The interesting thing is that for shorter lengths (below the entanglement length) each length scale of the chain moves essentially independently of the rest. This means that in a longer chain, on short time scales the shorter lengths act as though they were in a low-viscosity fluid - they move easily and motion is not correlated with their neighbors. For longer length scales, the chain is essentially "frozen" - it can't move until its neighbors move - and so it acts more like a solid.
The result is that short lengths of chain can "wiggle" on short time scales, but longer lengths move more slowly. This gives us a relaxation time spectrum - it means that if you apply very fast changes (high shear rates) the molecules don't have time to get out of the way, and so the viscosity is high. If you increase the temperature, things move faster, and so at the same shear rate, the viscosity will be lower (more of the chain can move out of the way). The same is true at lower shear rates for the same temperature - the shorter length scales can move out of the way, and so it becomes more liquid - the viscosity decreases. On the longest time scales (lowest shear rates, coldest temperatures) the entire length of the chain can move, and so you see the lowest viscosity.
This is called shear-thickening, and is commonly seen in linear polymer melts or concentrated solutions. It is an example of viscoelastic behavior, which means that depending on the conditions (temperature or time scale of interaction) the material will exhibit a range of liquid-like (viscous) or solid-like (elastic) behavior. An example commonly used to demonstrate this is silly putty (although silly putty is not a pure linear polymer.) On short time scales, the polymers don't have time to relax completely and so it behaves like an elastic solid. This is why you can bounce a ball of silly putty on a table. At longer time scales, the polymers can fully relax, and so the silly putty flows. This is why if you let a lump of it sit out for a while, it will form a puddle. Silly putty is unique in that the relaxation time spectrum ranges from elastic to viscous over time scales that are commonly observed at room temperature, so you can see these effects in high contrast very easily.

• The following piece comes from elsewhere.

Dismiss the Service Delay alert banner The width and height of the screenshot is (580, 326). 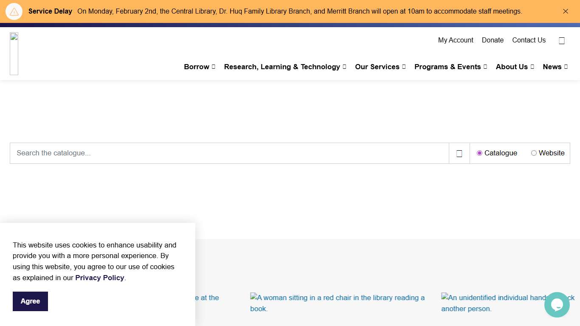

There are many other types of non-Newtonian behavior (which just means viscosity is not constant), but they are all fundamentally connected to the relaxation time spectrum of the fluid, which is directly related to the molecular structure.
To sum up:
- Water has a narrow viscosity spectrum (as a function of temperature) because it has a narrow stress relaxation time spectrum.
- It has a narrow stress relaxation time spectrum because it is a relatively simple, small molecule.